When there was no house in Pai, we started talking about Mae Sot instead seriously. Aaron wouldn't decide, he left it to me because I had the most at stake in the decision. He can live anywhere. He'd be happy in a hut in a village. I find that sort of thing a bit more challenging, and I'm such a homebody that what a house is like seriously affects me.

So I decided we should look in Mae Sot, because, as much as I love Pai and our friends there, I thought it mattered more to be together as a family.

Then I realized what I had done and regretted it immediately. I've never even been to Mae Sot. I don't know anyone there. I don't know where anything is. I don't speak the language. It's a shifty border town.

Plus there was grief over saying goodbye to the rosy glow of, my husband chose this place for me because he knows what I need and he wants to give me and the kids a great experience while we're here.

(This was all complicated by postpartum hormones I must add. I had just given birth and all.)

So I cried and back pedaled and thought, "Maybe I was wrong. Maybe we should go with his first choice. I want his first choice to work out."

I didn't trust my own judgement, thanks to the hormones. I asked him to just decide for me. He answered, "That's not how our marriage works. I don't tell you what to do. You are the one who will have to live with the consequences of this choice more than me. You need to make it."

I knew he was right.

"But what would you choose if you were choosing?" I asked him.

"I wouldn't make that choice."

Still right, darn it.

I asked Rae to ask about the first house again, and if they would be willing to let it go for less since they still had no other offers.

And I talked to Aaron about my conflict, about how it felt like wussing out to really want to be somewhere easy, that I liked. His response was, "Be who you are and stop apologizing for it. Decide how much you are willing to put up with and what ways you want to be stretched and then just do it."

Which may not sound like much to you, but was balm to my jangled emotions and frayed nerves. I needed right then for someone to give me permission again to be myself, and say what I wanted, rather than trying to make everyone else happy.
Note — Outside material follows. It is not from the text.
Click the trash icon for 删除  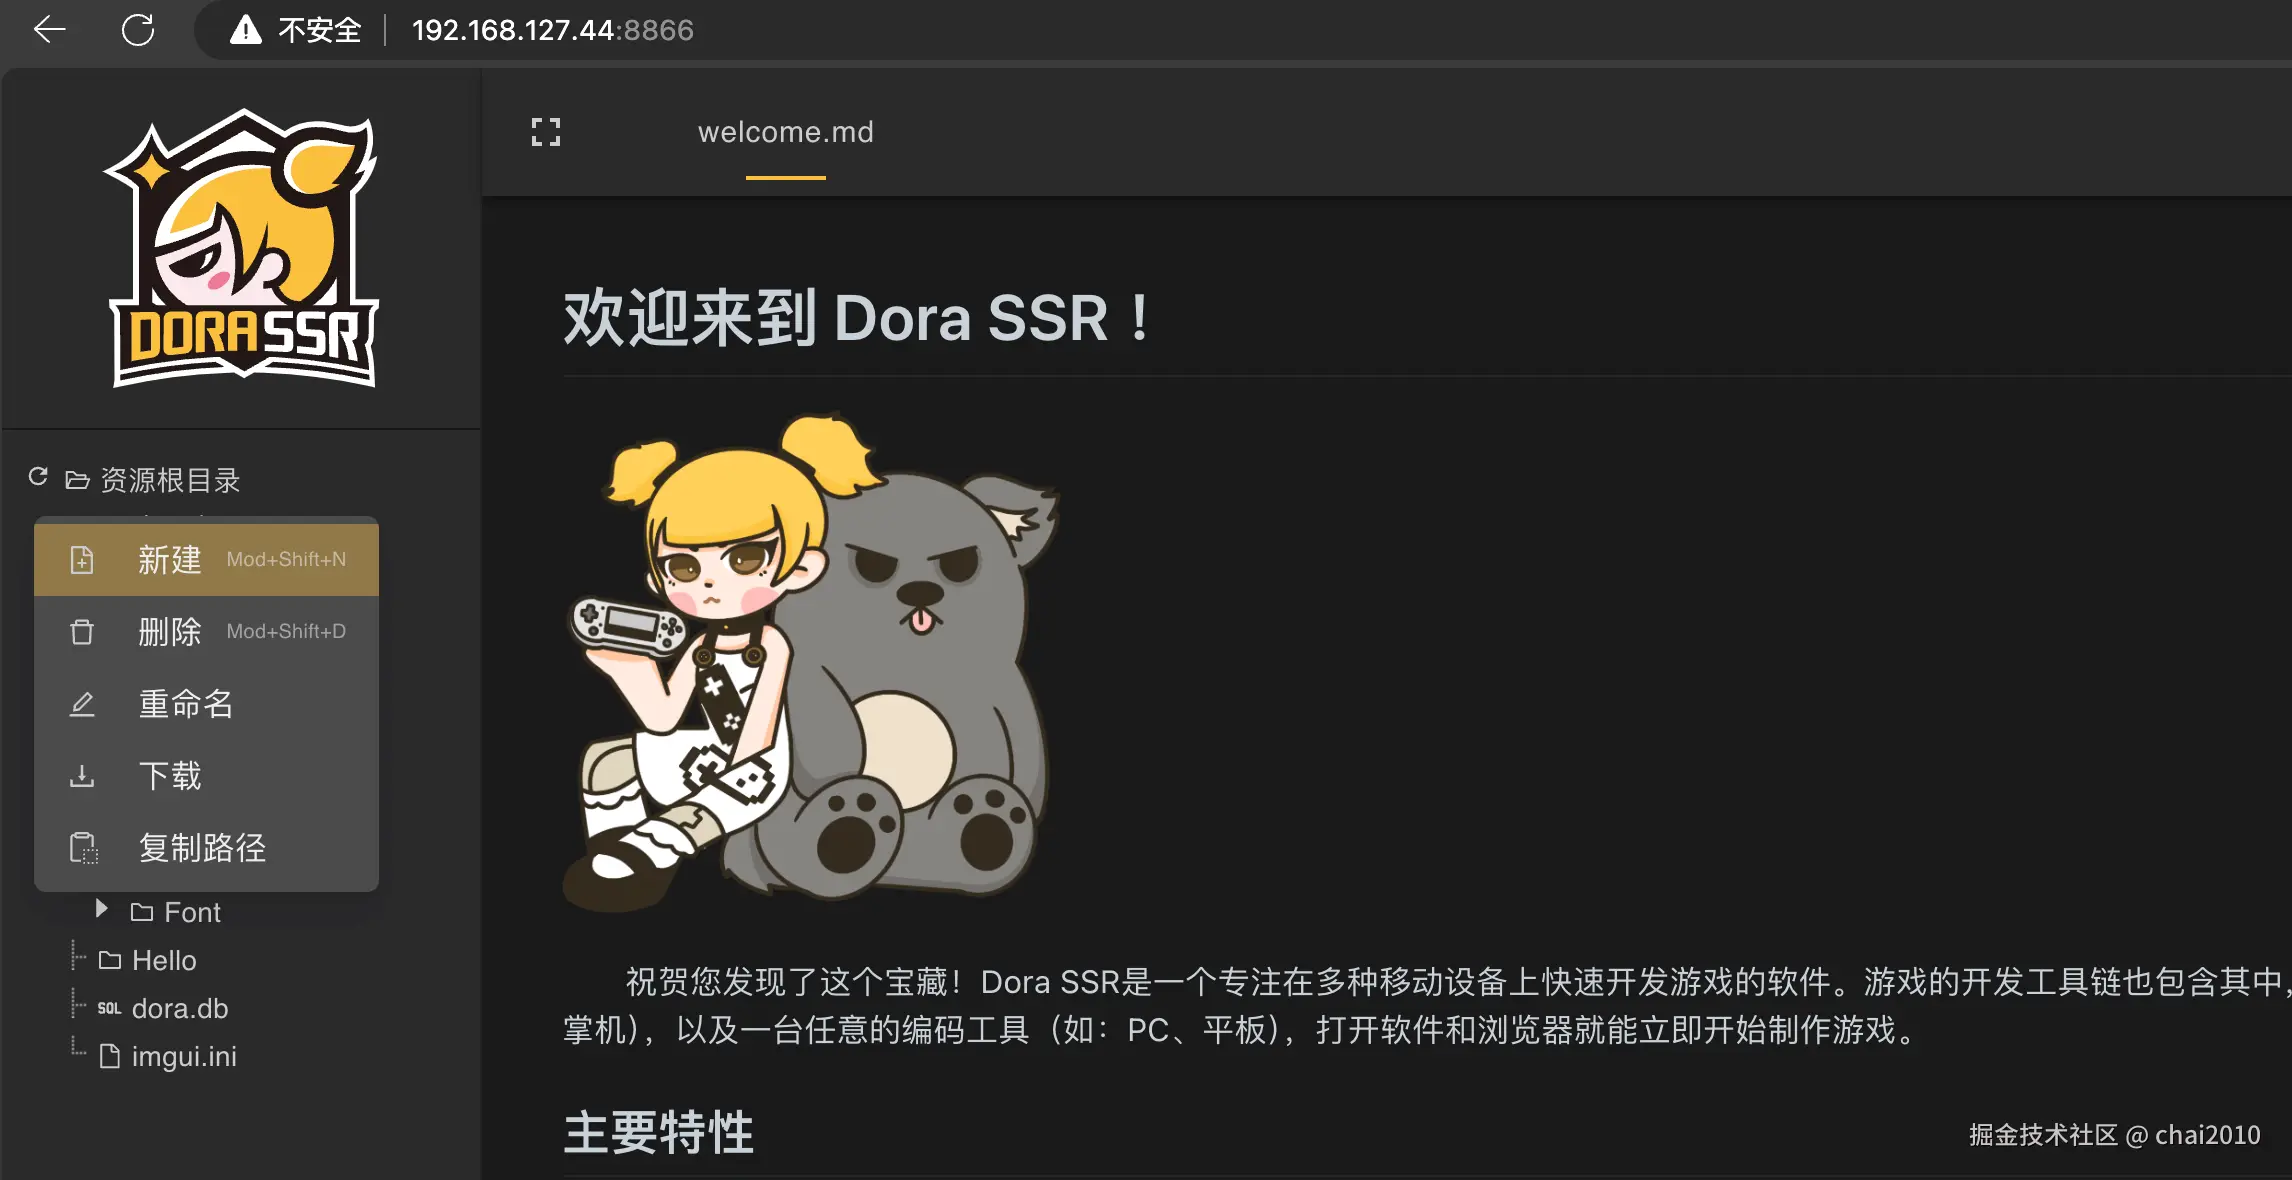pos(82,632)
The owners of the house accepted our offer. I had what I wanted, and I said it out loud. "I want to live in Pai, and I want this house." I loved that house, it's wide hallways and large balconies and the view of the mountains. The way it was walking distance to all to the local markets, and Rachel's house.
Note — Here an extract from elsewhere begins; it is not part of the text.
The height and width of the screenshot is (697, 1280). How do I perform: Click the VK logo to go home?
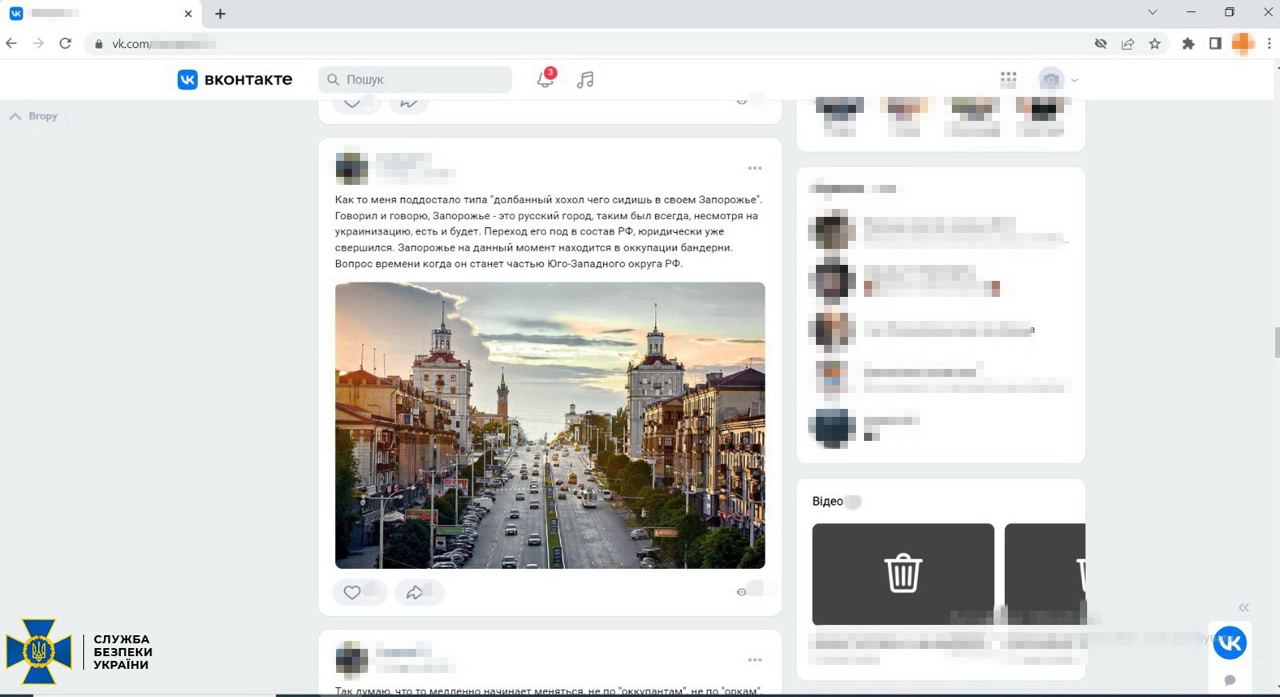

I wanted it. But I didn't make the call.

I looked at my 11 year old son who needs his dad around. I looked at how much better we work as a family when Aaron comes home every night. I picked up the phone, and then put it down again. Something in my gut wasn't settled yet.

Aaron went to Mae Sot to take some volunteers up on the mountain to the orphanage where they will teach English for a few weeks. He stayed at the house of a friend, who runs an organization we will be partnering very closely with in the coming few years. This house is their second house. They are thinking of renting it out. He sent me pictures. It's beautiful, and large enough.

I still didn't make the call to Pai

We still didn't even know if they would decide to rent it out in the end.

So I called the house owner in Pai and asked if they could give me a few more days to let them know. They agreed.

And last night, on our anniversary, we made an agreement on a house in Mae Sot. I still have never been there. We're going to live there in 2 weeks time. But we'll be together, and really, I realized that's what I want most of all.

We've been married 13 years now. I am so blessed to have in my life a man who understands me, my strengths and weaknesses and who loves me anyway, a guy who puts my needs and the needs of his family above his own, and who gives me permission to be myself, and stop apologizing for it, when I forget and lose my way for a while. He gives me the courage I need to find my way through to a better, stronger version of myself, time and time again.